I checked his page on twitch.tv and the dude is not live.
So let’s assume the API is right, I look at twitchtracker and I see that there are a lot of aliases, likely bots, streaming one time 30 mins, getting 4-5k followers and an average of 2-300 viewers per stream.
I find it suspicious that a new account gets immediately 300 viewers while it has a 0 viewcount, but lets assume that there is a bot behind that create follows, and followers get alerted that the new account is gonna stream, given 5000 followers that could be a valid result.

What do you think of these types of results? Am I analyzing right? or is there any known issues with the Get Streams endpoint returning wrong user_id ?

Anyway, the main issue is the user profile views count, it seems that it does not update. The first update happened after 15 mins, and is very far from what should be returned. Given that there is a 338+ viewers count on the stream on every poll, it should be at least this nr or above, instead of just 5…
The dude/maybe bot stopped after 30 mins so I don’t have more data, but do we know how often the user profile views count updates, and why we get wrong values like in this example?
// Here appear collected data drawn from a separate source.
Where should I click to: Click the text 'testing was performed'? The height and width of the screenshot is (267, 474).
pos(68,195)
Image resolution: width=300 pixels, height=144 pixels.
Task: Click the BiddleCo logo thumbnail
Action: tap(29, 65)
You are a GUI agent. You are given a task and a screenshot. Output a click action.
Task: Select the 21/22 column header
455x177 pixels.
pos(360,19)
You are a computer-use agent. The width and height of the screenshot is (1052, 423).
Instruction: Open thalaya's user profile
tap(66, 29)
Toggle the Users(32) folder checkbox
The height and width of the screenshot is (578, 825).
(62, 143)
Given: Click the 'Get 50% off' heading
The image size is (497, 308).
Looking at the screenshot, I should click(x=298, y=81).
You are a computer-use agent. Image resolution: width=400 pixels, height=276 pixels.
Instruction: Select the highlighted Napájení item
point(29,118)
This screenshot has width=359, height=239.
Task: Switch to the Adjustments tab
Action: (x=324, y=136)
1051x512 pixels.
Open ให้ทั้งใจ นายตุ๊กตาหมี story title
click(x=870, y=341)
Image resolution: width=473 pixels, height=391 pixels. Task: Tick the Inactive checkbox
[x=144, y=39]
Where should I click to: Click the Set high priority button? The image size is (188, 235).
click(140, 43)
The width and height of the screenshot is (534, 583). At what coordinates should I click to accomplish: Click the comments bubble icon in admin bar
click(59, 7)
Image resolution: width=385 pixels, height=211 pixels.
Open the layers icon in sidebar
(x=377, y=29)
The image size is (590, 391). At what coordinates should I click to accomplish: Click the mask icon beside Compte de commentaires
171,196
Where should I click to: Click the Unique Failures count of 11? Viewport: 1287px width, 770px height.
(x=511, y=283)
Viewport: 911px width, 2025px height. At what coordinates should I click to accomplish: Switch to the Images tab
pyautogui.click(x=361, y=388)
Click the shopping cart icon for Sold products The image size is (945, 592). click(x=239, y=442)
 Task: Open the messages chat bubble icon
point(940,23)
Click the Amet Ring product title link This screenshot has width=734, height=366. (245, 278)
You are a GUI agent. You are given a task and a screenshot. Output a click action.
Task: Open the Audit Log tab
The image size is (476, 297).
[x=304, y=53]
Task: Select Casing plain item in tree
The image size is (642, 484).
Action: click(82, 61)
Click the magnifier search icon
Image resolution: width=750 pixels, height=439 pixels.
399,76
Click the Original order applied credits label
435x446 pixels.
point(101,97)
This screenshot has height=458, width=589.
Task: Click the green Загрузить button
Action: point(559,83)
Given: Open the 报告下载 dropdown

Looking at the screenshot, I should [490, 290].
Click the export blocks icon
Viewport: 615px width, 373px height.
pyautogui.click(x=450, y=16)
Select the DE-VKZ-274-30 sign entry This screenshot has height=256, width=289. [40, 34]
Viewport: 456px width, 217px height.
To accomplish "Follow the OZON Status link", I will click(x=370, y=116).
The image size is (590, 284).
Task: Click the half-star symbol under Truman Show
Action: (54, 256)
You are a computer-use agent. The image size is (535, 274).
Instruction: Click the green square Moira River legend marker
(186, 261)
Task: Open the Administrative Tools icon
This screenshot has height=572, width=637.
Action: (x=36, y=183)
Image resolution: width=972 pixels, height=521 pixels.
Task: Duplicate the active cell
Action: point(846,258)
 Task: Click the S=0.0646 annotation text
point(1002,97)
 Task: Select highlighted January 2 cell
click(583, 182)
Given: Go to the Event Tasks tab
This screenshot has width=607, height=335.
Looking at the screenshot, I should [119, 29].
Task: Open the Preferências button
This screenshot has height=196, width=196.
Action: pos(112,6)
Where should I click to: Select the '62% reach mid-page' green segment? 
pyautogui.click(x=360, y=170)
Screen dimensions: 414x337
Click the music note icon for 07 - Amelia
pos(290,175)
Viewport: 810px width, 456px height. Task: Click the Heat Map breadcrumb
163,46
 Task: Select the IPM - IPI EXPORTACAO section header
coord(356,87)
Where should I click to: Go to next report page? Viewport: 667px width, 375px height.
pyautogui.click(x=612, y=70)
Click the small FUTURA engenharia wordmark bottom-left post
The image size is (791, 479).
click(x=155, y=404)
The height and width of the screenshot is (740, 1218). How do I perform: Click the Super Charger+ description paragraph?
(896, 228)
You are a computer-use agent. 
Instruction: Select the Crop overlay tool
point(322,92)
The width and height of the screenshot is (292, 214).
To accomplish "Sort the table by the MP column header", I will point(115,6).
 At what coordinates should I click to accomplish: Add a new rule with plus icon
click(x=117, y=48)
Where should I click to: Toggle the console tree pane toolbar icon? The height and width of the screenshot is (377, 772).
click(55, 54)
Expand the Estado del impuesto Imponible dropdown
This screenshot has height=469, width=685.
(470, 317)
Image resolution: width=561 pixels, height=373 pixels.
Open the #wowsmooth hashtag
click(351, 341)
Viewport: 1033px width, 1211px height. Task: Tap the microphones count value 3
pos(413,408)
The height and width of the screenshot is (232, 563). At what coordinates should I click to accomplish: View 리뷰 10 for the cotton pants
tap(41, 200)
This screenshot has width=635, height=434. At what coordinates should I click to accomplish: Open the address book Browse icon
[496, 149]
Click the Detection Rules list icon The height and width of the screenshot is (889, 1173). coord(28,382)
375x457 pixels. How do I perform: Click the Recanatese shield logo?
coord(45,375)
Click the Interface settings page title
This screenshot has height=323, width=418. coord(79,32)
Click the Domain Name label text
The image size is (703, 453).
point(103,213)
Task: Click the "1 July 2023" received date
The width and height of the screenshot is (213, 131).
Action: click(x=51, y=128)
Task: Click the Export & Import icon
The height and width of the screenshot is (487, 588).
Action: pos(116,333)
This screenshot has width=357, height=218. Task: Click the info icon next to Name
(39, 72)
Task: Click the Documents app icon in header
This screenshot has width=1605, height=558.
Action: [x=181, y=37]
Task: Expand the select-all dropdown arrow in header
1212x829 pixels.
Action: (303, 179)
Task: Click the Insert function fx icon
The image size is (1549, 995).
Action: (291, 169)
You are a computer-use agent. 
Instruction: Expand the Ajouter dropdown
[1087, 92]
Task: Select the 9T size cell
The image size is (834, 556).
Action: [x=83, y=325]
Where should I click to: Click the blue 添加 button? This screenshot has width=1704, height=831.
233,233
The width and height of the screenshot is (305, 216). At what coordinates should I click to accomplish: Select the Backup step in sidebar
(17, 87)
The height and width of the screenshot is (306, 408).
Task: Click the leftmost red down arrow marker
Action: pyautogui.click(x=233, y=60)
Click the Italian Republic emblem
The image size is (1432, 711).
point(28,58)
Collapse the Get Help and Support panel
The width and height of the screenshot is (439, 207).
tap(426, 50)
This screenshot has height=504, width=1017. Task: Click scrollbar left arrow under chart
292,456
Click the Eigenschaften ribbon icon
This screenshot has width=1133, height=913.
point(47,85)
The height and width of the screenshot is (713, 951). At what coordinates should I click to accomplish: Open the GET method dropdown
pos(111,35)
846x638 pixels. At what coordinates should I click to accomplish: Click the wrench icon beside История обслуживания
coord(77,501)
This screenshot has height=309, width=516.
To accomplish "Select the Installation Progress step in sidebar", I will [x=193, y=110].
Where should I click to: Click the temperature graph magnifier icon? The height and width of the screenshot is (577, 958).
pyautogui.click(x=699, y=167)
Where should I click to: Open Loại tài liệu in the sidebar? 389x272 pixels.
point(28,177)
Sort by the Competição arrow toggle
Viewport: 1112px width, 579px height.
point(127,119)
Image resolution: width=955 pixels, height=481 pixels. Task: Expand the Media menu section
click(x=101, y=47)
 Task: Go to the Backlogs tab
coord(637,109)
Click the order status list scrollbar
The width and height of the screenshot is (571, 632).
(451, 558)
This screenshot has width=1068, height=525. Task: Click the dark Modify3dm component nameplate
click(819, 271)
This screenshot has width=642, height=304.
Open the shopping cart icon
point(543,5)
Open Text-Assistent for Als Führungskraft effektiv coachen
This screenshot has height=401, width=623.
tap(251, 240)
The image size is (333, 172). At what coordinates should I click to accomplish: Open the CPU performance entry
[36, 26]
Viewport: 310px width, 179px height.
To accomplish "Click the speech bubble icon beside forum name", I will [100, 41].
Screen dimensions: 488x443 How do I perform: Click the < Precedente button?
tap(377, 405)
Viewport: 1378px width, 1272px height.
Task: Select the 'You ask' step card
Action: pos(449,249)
Sounds like you are “testing” the bottom of the category, where there is general weirdness.

You should also be treating stream, user and game ID’s are strings, not integers.

It’s not something I’ve looked at too much.

Personally I’d not bother looking at the viewcount. Since it’s not a good metric.

If you have a stream
And the streams API says “10 viewers”
The view count might be “20”

As the steam have 5 viewers that are the same user for the entrie stream
And 5 viewers left and 5 new viewers joined, then another 5 reload the page

Which makes 20 views.

Thats my understanding of the counter, but th eview counter is a black box.

if you are looking at the bottom of the directory where weirdness is, Twitch might be ignoring the numbers as part of it’s viewbot/anti spam measures.

And the stream view count is accurate to who is actually watching
But the users view_count is based on a differenent statistic, IE does a user need to have watched the stream for an amount of time before it considers them as a viewer to increase the user view count?

We don’t know. And that is likely the discrepency.

Stream has 5 viewers, that are solidly watching.
Stream has another 5 viewers that keep chaning arriving/leaving.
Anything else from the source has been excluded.